10. Summer's Gone Summer's gone ... L'été s'en serait allé ? Curieux. Le morceau donne plutôt l'impression contraire. A peine commencé, les premiers accords nous embarquent : on se sent bien soudainement léger, comme transporté dans un cadre enchanteur, Brian & co à nos côtés. On s'imagine volontiers dans un champ sous un fine pluie d'été. La mélodie cavalante, nous saisit la main, nous entraînant pour une ronde à quatre temps. C'est parti ! La ballade nous raconte l'espoir, la musique et son pouvoir avec beaucoup de douceur. La voix de brian se fait souffle d'air chaud, on respire, gagnés par l'euphorie pop. Et puis la mélodie nous envoie ballader, elle passe son chemin. Juste à temps, juste avant que nos têtes se mettent à tourner.
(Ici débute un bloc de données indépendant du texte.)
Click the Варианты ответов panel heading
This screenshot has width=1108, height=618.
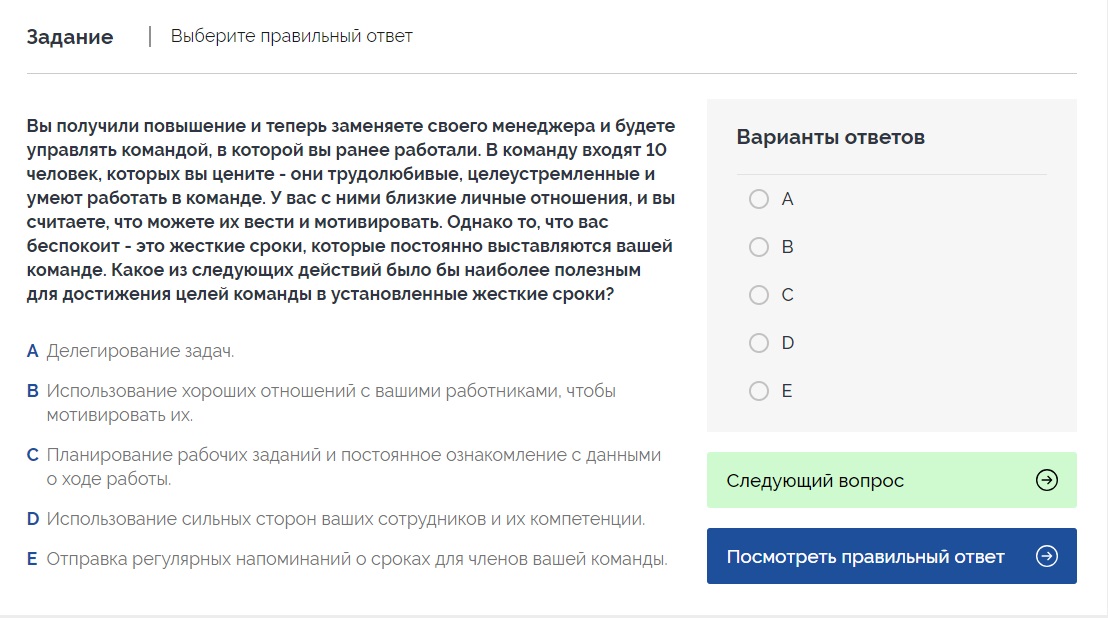click(830, 138)
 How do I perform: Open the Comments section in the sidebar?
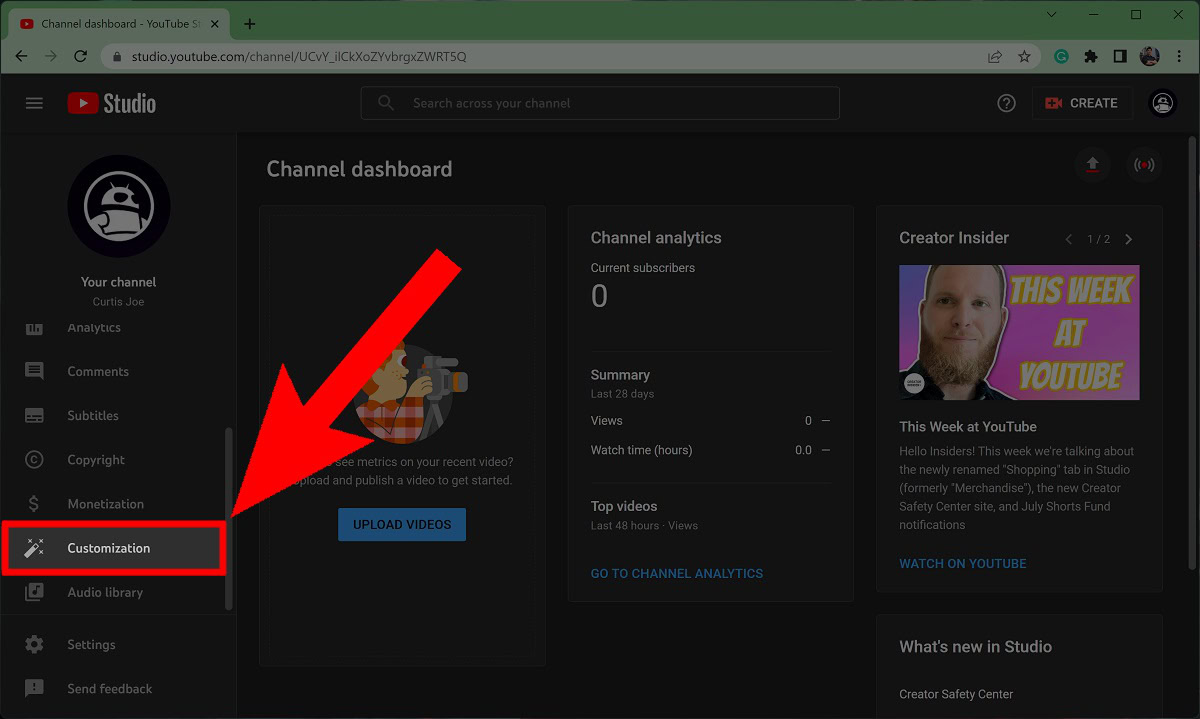[97, 371]
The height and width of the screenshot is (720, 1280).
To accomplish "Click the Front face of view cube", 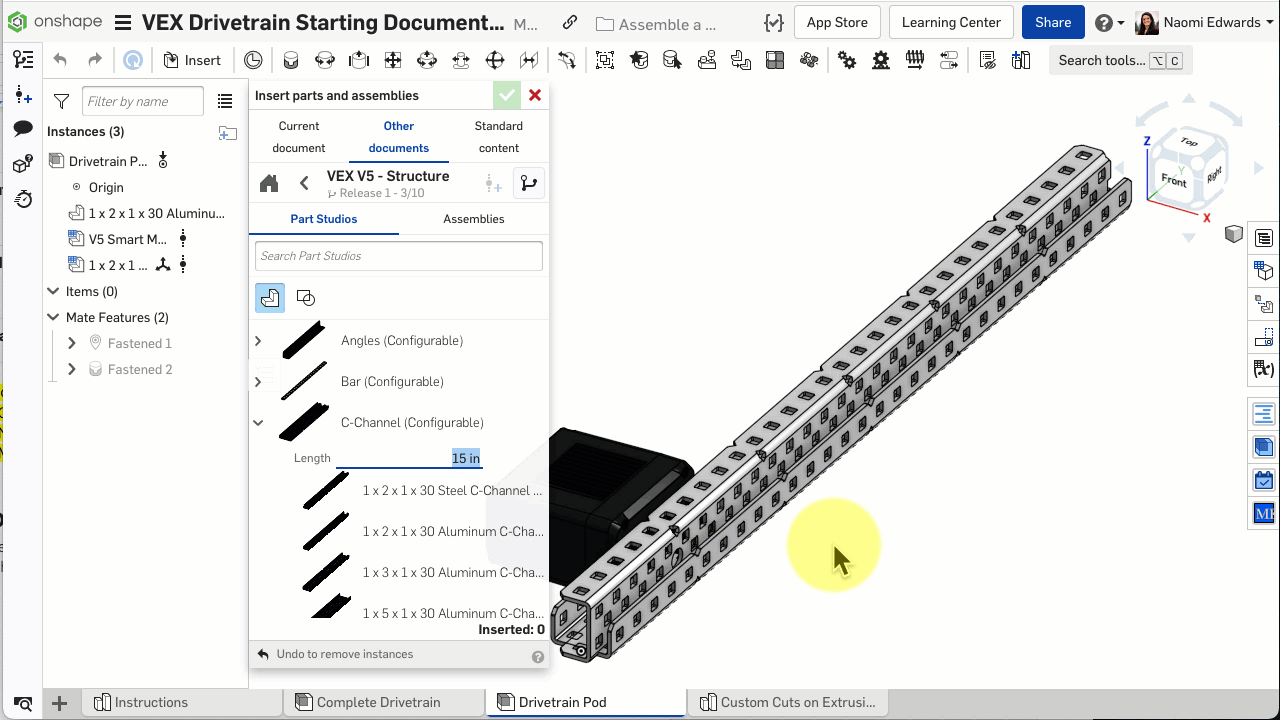I will (1173, 181).
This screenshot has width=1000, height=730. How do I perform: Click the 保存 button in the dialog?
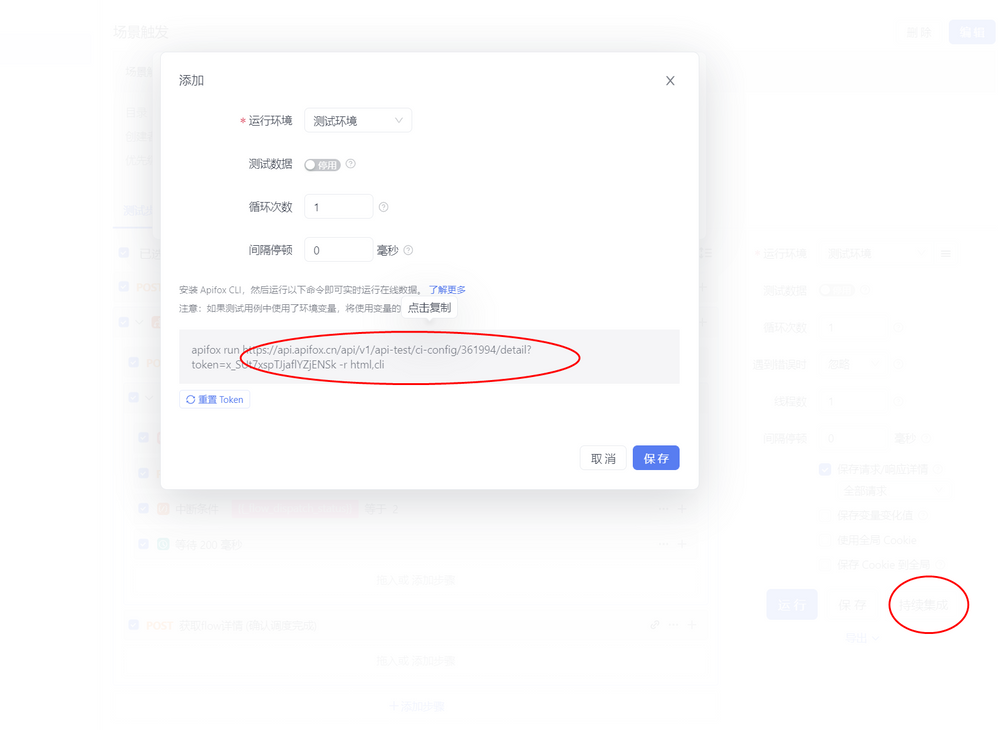coord(656,457)
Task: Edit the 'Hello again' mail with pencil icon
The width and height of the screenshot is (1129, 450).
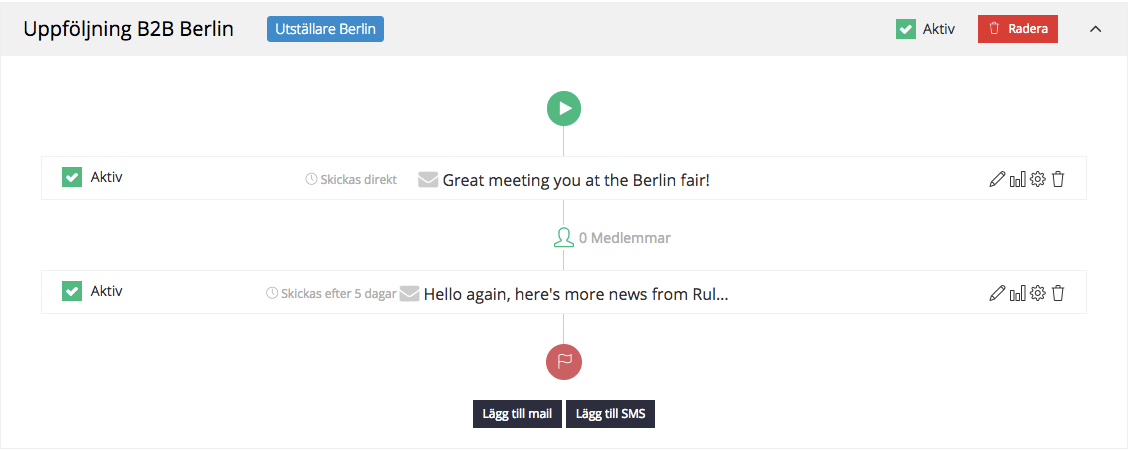Action: coord(996,293)
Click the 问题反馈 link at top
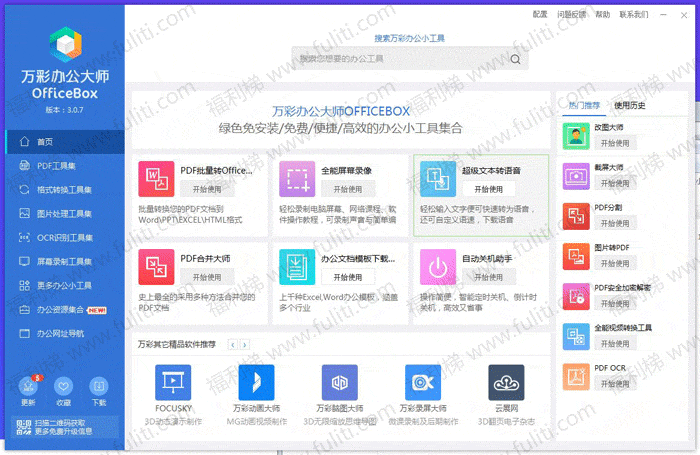 coord(572,15)
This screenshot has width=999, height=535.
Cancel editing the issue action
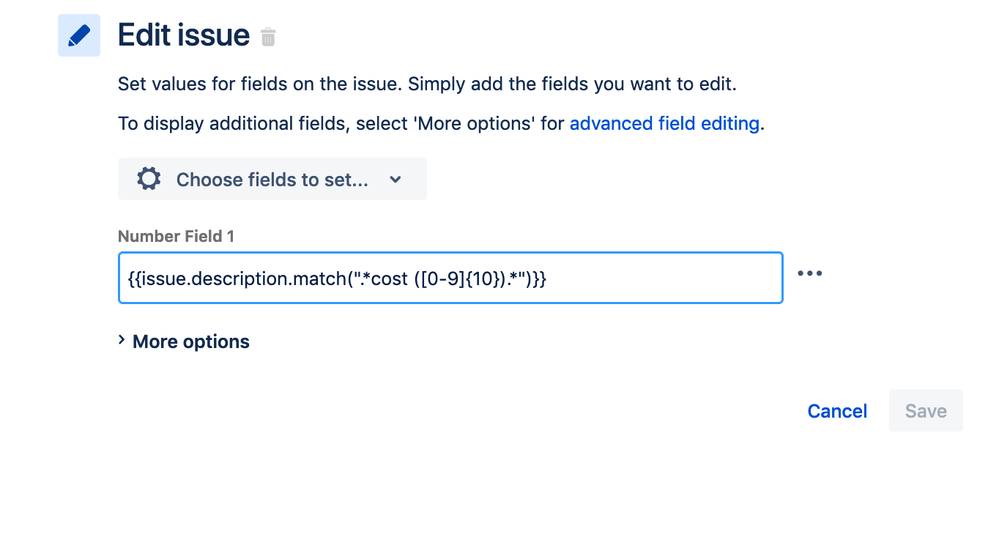(837, 411)
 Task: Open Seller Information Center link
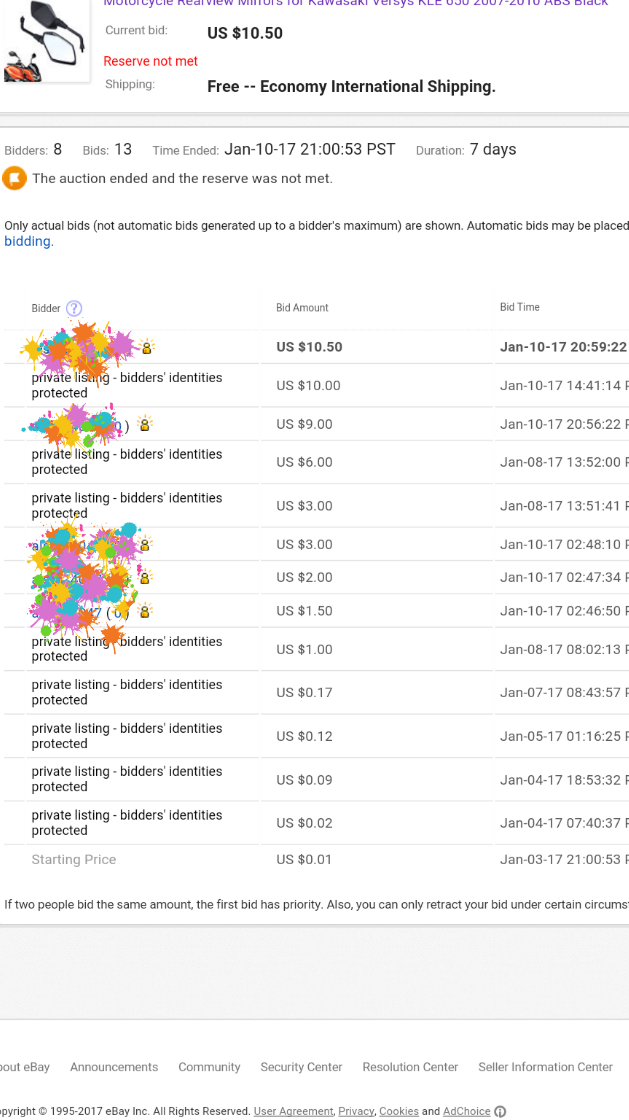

11. Scared Of Girls Quelle est la vraie motivation de cet homme ? Se sent il au sommet du monde, écrasant d'arrogance toutes ses conquêtes, ou n'agit il que par impulsion, par autodéfense mécanique ? Attrapant l'estomac à pleine main, et faisant recracher des volutes de sang par la bouche, Scared of girls est un titre injustement mis sur la touche. Dix ans plus tard, Stefan lui-même a avoué regretter que ce titre ne soit pas devenu un single. Pas mieux.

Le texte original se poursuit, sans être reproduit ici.